A round of student loan forgiveness that covers $39 billion for 804,000 students began July 14, adding to the Biden-Harris administration discharging over $116.6 billion for 3.4 million students, according to a July 14 press release by the U.S. Department of Education.
The Department’s data show a total of 61,890 borrowers eligible for $2,958.80 million of discharge in California.

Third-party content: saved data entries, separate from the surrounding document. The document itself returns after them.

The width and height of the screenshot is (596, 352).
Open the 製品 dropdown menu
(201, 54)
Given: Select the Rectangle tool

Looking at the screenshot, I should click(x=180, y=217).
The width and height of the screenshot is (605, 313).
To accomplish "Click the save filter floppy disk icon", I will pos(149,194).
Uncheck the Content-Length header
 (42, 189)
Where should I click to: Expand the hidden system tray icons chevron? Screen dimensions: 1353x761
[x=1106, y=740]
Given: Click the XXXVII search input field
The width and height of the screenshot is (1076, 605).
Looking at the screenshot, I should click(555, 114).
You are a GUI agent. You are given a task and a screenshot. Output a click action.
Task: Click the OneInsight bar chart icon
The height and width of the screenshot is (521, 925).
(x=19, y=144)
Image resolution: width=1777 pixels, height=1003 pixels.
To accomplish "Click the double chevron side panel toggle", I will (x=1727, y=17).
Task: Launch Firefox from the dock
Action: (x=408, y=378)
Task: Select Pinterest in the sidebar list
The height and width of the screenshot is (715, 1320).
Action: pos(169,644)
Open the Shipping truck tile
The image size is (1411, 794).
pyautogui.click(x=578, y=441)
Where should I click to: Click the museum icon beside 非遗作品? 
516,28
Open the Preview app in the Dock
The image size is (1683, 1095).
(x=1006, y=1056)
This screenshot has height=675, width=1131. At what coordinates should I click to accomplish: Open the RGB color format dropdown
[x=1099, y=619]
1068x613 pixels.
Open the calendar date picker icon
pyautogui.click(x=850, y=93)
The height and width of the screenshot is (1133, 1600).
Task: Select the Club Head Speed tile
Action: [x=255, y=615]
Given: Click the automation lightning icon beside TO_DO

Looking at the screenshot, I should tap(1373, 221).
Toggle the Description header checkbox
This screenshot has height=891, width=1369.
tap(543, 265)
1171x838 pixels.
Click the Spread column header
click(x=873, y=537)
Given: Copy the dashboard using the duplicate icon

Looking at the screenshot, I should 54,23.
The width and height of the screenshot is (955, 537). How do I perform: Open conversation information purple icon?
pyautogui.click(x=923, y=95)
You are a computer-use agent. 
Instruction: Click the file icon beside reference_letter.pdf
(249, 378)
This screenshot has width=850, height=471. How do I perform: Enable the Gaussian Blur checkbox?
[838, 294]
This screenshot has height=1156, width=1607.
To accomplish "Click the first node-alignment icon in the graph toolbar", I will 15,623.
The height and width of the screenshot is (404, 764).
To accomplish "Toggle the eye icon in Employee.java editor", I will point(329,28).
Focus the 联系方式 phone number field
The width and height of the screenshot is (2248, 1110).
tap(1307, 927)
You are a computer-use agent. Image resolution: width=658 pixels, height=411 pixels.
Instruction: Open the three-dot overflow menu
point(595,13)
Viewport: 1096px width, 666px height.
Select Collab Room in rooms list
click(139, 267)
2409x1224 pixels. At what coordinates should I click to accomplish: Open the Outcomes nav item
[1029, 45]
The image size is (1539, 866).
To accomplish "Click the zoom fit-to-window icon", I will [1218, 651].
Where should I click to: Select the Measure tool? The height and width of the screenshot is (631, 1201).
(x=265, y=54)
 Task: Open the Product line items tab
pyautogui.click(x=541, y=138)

California’s eligible borrower count ranks second after Texas, and its discharge amount ranks third among all states.
An income-driven repayment, or IDR, plan sets affordable monthly student loan payments based on the borrower’s income and family size, according to a U.S. Department of Education spokesperson.
“Under the Higher Education Act and the Department’s regulations, a borrower is eligible for forgiveness after making 240 or 300 monthly payments—the equivalent of 20 or 25 years on an IDR plan or the standard repayment plan with the number of required payments varying based upon when a borrower first took out the loans, the type of loans they borrowed, and the IDR payment plan in which the borrower is enrolled,” the press release stated.
The Biden-Harris administration is making efforts to ensure correct counting of IDR payments, which were inaccurate, the spokesperson noted.
Specifically, a “one-time count payment adjustment” is conducted, adding months the borrower was in a repayment status, a year or more consecutively spent in forbearance, 36 cumulative months spent in forbearance, months one deferred education prior to 2013 and months spent in economic hardship or military deferments after that year, according to the press release.
After the count addition, if the number of months exceeds one’s required payment period, a refund is granted in most cases, according to the Federal Student Aid website.
Upon receiving notification, qualified borrowers need not to make further actions to receive the discharge, according to a July 18 press release.
The spokesperson also explained the Saving on a Valuable Education, or SAVE, IDR plan, which is currently under development by the Department of Education.
Under SAVE, a borrower in a family of three with an annual income lower than $50,000 would no longer be required to make monthly payments, starting this summer.
Additionally, the website notes several other SAVE benefits will go into effect next summer, including a reduction from 10% to 5% of income above 225% of the poverty line for undergraduate loans.
“The SAVE plan will cut payments on undergraduate loans in half compared to other IDR plans, ensure that borrowers never see their balance grow as long as they keep up with their required payments, and protect more of a borrower’s income for basic needs,” the spokesperson said in an email.